Retour à la question basique, ontologique: qu'est-ce alors qui est fondamentalement réel ? Le fil plutôt que l'étoffe ? L'étoffe, ou le feu, ne sont que des concepts, seuls sont perçus le fil ou la particule lumineuse, l'ensemble n'est que fiction, ramassis causal24, notre organe de la vision oscille entre un pouvoir discriminant et une correction anti-stroboscopique plus ou moins efficace25, la reconnaissance d'un pot cuit et noir n'est due qu'à sa similitude de forme avec celui qui, rouge, ne l'est pas encore, l'individu n'est que cet amoureux de la toujours même forme, mais qu'il a brûlée déjà autrefois à son propre feu, et cette forme au-delà de laquelle il tente de maintenir le lien au réel par cette quête métonymique. La métonymie, ce temps transversal, affranchissement du linéaire, franchissement aussi: car le débat entre hindouistes (tenants de la Mâyâ qui masque le Moi- réseau, jeu et conjonction -) et bouddhistes (tenants de l'illusion du Moi) renvoie à celui sur la notion de temps, qui pour les premiers existe - mais uniquement en liaison non causale de différents instants -, tandis qu'il est réfuté par les seconds, relevant uniquement de l'illusion: le Moi est conjonction d'actes pour les premiers, souvenir pour les seconds; mais accéder à ces actes ou à ces souvenirs relève d'un processus métonymique de la pensée, où le contexte est déterminant, où les oppositions ne sont qu'apparentes, où les « diglossies multiples » sont nécessaires26. « L'existence temporelle de l'homme se produit comme un rapport entre ce qui est et ce qui n'est pas », nous propose Levinas27, mais « ce qui n'est pas ne se montre pas dans la perspective temporelle comme pur néant: le néant du passé ou de l'avenir est peuplé d'êtres passés ou futurs », « qui frappent à la porte en sollicitant notre pouvoir de reprise ou de réalisation »: reprise de la pensée métonymique, infléchie; réalisation de l'autre pensée encore-toujours sans propriétaire. Le temps n'est que production de l'être à partir du possible, et de l'indéfini encore de la pensée non infléchie vers l'objet, qui sans doute garantit l'essentiel inachèvement de l'être28. La métonymie franchit la stratigraphie, verticalement, pour ressurgir en voyageuse horizontale là où devrait être l'appareil de pierres annoncé par son empreinte (sa forme): ce court-circuit nous restitue l'espace, quelle que soit sa composition (sa contenance), en l'instant « présent », di/dt, dnéant/dt.
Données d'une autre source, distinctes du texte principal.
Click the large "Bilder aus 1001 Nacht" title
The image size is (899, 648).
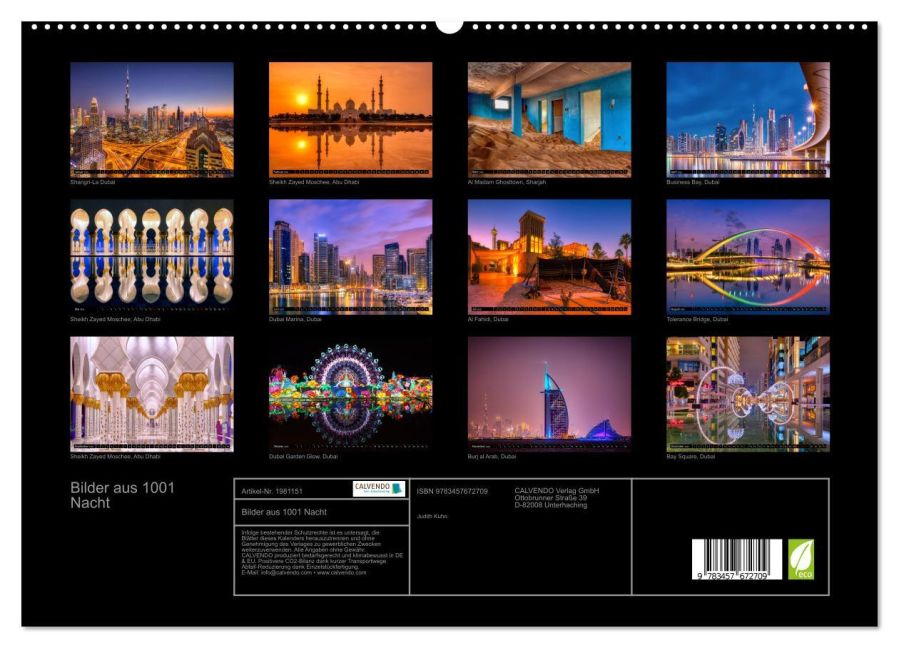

Mais quels liens la littérature entretient-elle donc avec cette réalité29 ? N'est-elle juste qu'outil de notre conscience du monde, ou bien les mots (artha) plongent-ils aussi dans le mille-feuille du réel ? Ne font-ils que représenter le monde, ou bien le nourrissent-ils, d'un abyme-monde contenu en la bouche du lecteur ? La faille du mot écrit30 qui n'autorise que la construction d'un lieu toujours autre, et jusqu'à cette faille extrême de l'argent, ce mot extrême qui aujourd'hui s'est exilé de toute représentation, créent par là même des hommes migrants, mais pourtant marcheurs et penseurs d'une seule et même écorce. Et du côté de l'auteur, l'écriture qui blesse et qui meurt, mais sauvant le centre, peut devenir nouvelle geôle... Dans un monde soumis à une prétendue accélération du temps, mais qui n'est que prise de conscience - grâce à la technologie - de l'état de superposition multiple de ce que nous croyions le temps linéaire, la métonymie accède à son rôle de pieu dans le compost des possibles; Platon avait voulu expulser les poètes de la Cité31, mais les idées ne sont pas immédiates, et elles naviguent dans le tissu des restes, et il redevient possible de confier son existence à quelques phrases.
1. E. Levinas, Parole et silence et autres conférences inédites, oeuvres 2, Grasset 2011
2. H.G. Adler, Un voyage, Christian Bourgois, 2011
3. F. Zimmermann, séminaires EHESS, 2007/2008 et 2010/2011 (link)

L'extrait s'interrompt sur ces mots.